The agency loaded over 7,400 pounds of rations, socks, hardware, experiments, and scientific instruments into a Cygnus capsule spacecraft then launched it from its Wallops flight facility off the coast of Virginia at 4:44 AM Eastern this morning.


(Image Credit: NASA)

Orbital ATK’s Cygnus spacecraft is one of two American-based commercial resupply ships currently being used by NASA to send critical equipment and food to the space station on a regular schedule.

The other ship is the SpaceX Cargo Dragon, the first reusable spacecraft to fly and dock with the ISS on multiple occasions since the Space Shuttle era. Monday’s pre-dawn launch, designated mission OA-9, was the 10th flights of the Cygnus.

This particular spacecraft was christened the SS J. R. Thompson after the famed NASA engineer and 5th director of the agency’s Marshall Space Flight Center. Cygnus will arrive at station on Thursday and will remain docked with the orbiting laboratory until July when it will be jettisoned to burn up in the atmosphere, along with a trash haul.

(Image Credit: NASA)

NASA astronauts Scott Tingle and Ricky Arnold are scheduled to usher in the arrival of Cygnus and will use Canada’s famed Canadarm to grapple the spacecraft. The rendezvous is expected to occur at 3:45 AM Eastern time with actual mating beginning at 7:30 AM Eastern.
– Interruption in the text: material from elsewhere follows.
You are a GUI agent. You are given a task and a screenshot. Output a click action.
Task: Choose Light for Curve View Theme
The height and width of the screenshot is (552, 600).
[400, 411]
“Included in the cargo in the pressurized area of Cygnus is a centuries-old method of celestial navigation. The Sextant Navigation investigation will explore the use of a hand-held sextant for emergency navigation on missions in deep space as humans look to travel farther from Earth,” Says NASA. “The ability to sight angles between the Moon or planets and stars offers crews another option to find their way home if communications and main computers are compromised”


(Image Credit: NASA)

NASA / Scientific Study

Monitoring crew health and the biological environment of the space station, and understanding long-term effects of space travel on both, are critical to NASA’s plans for long-duration, deep space exploration. The Biomolecule Extraction and Sequencing Technology (BEST) study is the agency’s next step toward advancing in-space DNA sequencing technologies that can identify microbial organisms living on the space station and understanding how the DNA of humans, plants and microbes are affected by microgravity. BEST will use a process that sequences DNA directly from a sample, with minimal preparation, rather than using the traditional technique of growing a culture from the sample.

(Image Credit: NASA)

In the realm of modern physics, the new Cold Atom Lab (CAL) on Cygnus could help answer some big questions. CAL creates a temperature 10 billion times colder than the vacuum of space, then uses lasers and magnetic forces to slow down atoms until they are almost motionless. In the microgravity environment of the space station, CAL can observe these ultra-cold atoms for much longer than possible on Earth. Results of this research could lead to a number of improved technologies, including sensors, quantum computers and atomic clocks used in spacecraft navigation.